Written for Undolus by: Tara Kroes, of the Traveling Waitress
Years ago, women used to need each other in order to sustain life. They would raise their children together, cook together and gather food together. They relied on each other for support and survival. Their strength was in their unity.
Today, the strength of a women is measured by her independence, how much she can accomplish solo. A career, a house, a family, an exciting romantic life -- all by herself. There seems to be more of a 'competitive' feeling rather than one of solidarity among the female gender. We need to prove we can do it all, alone and better then the next women.
Come on ladies, even Wonder Women needed help sometimes.
We can't possibly do it all alone. According to recent studies, we shouldn't even be trying to do it that way.
As women, we take care, nurture and raise our children. We also (sometimes while still raising our kids) have to care for and look after aging parents. We are natural nurturers. This role habitually falls on us. But, as with any resource, we cannot deplete without replenishing.
To constantly GIVE and never get anything in return? It'll leave a woman physically drained.
We need to receive care and support in order to be able to give it. Spending time -- even a phone call with our girlfriends is the fastest way to renew this energy. Jane Fonda, a well know actress, writer, political activist and feminist, agrees with this, stating:
“Women's friendships are like a renewable source of power. Our 'we' is our saving grace, it's what makes us strong”
The support that we get from our girlfriends is unlike any other relationships we have. Of course we have other people in our lives who love us! But, the bond, compassion, empathy and support we get from our fellow female friends is a different form of energy.

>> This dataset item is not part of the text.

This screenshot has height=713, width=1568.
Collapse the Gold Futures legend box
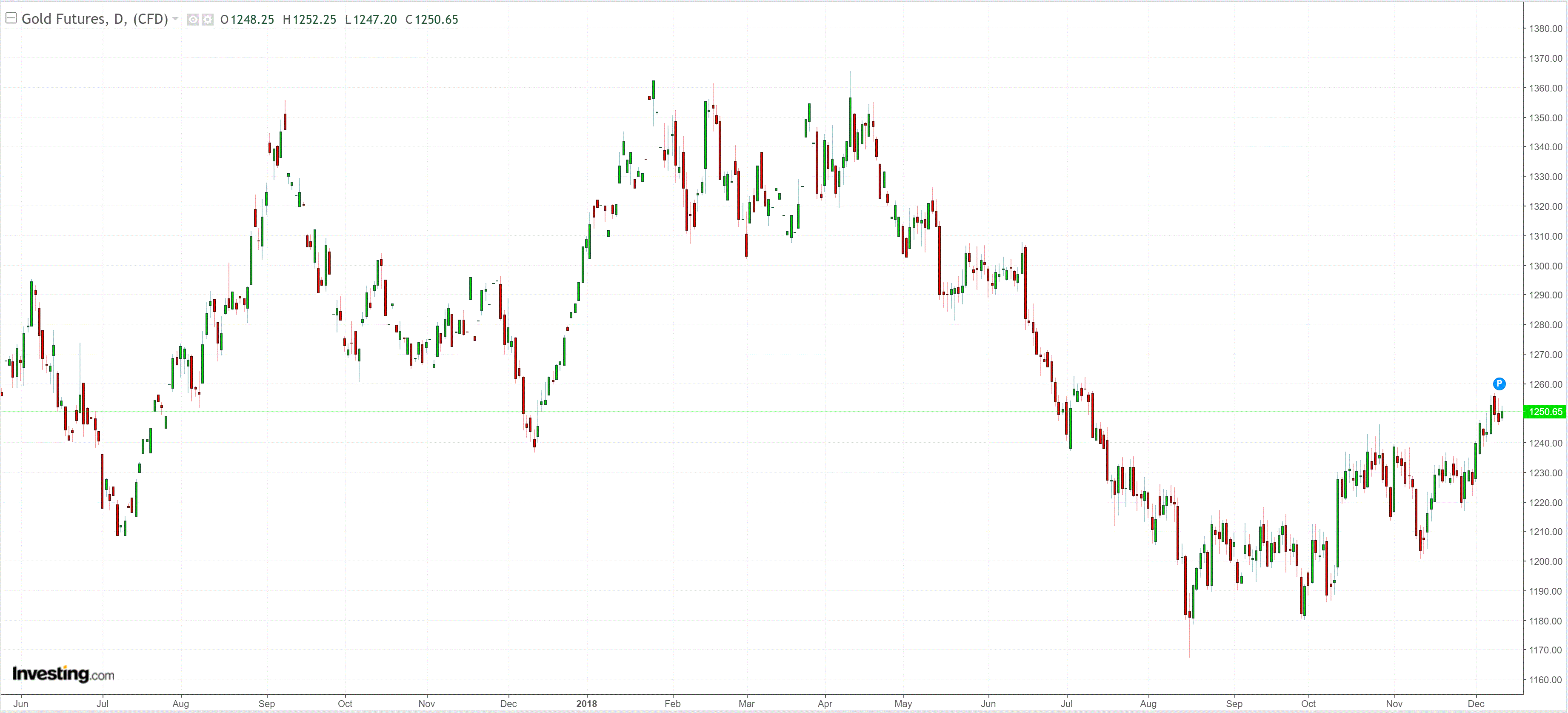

According to research from the Mayo Clinic, the friendships we cultivate boost our happiness, reduce stress, improve our self-confidence and self-worth. They also help us cope with trauma. Dr. Ruthellen Josselson, co-author of Best Friends: The Pleasures & Perils of Girl's & Women's Friendships says this:
“Women are such a source of strength to each other. We need to nurture one another. And we need to have an unpressured space in which we can do the special kind of talk that women do when they're with other women. It's a very healing experience. Women instinctually know how to nourish each other, & just being with each other is restorative.”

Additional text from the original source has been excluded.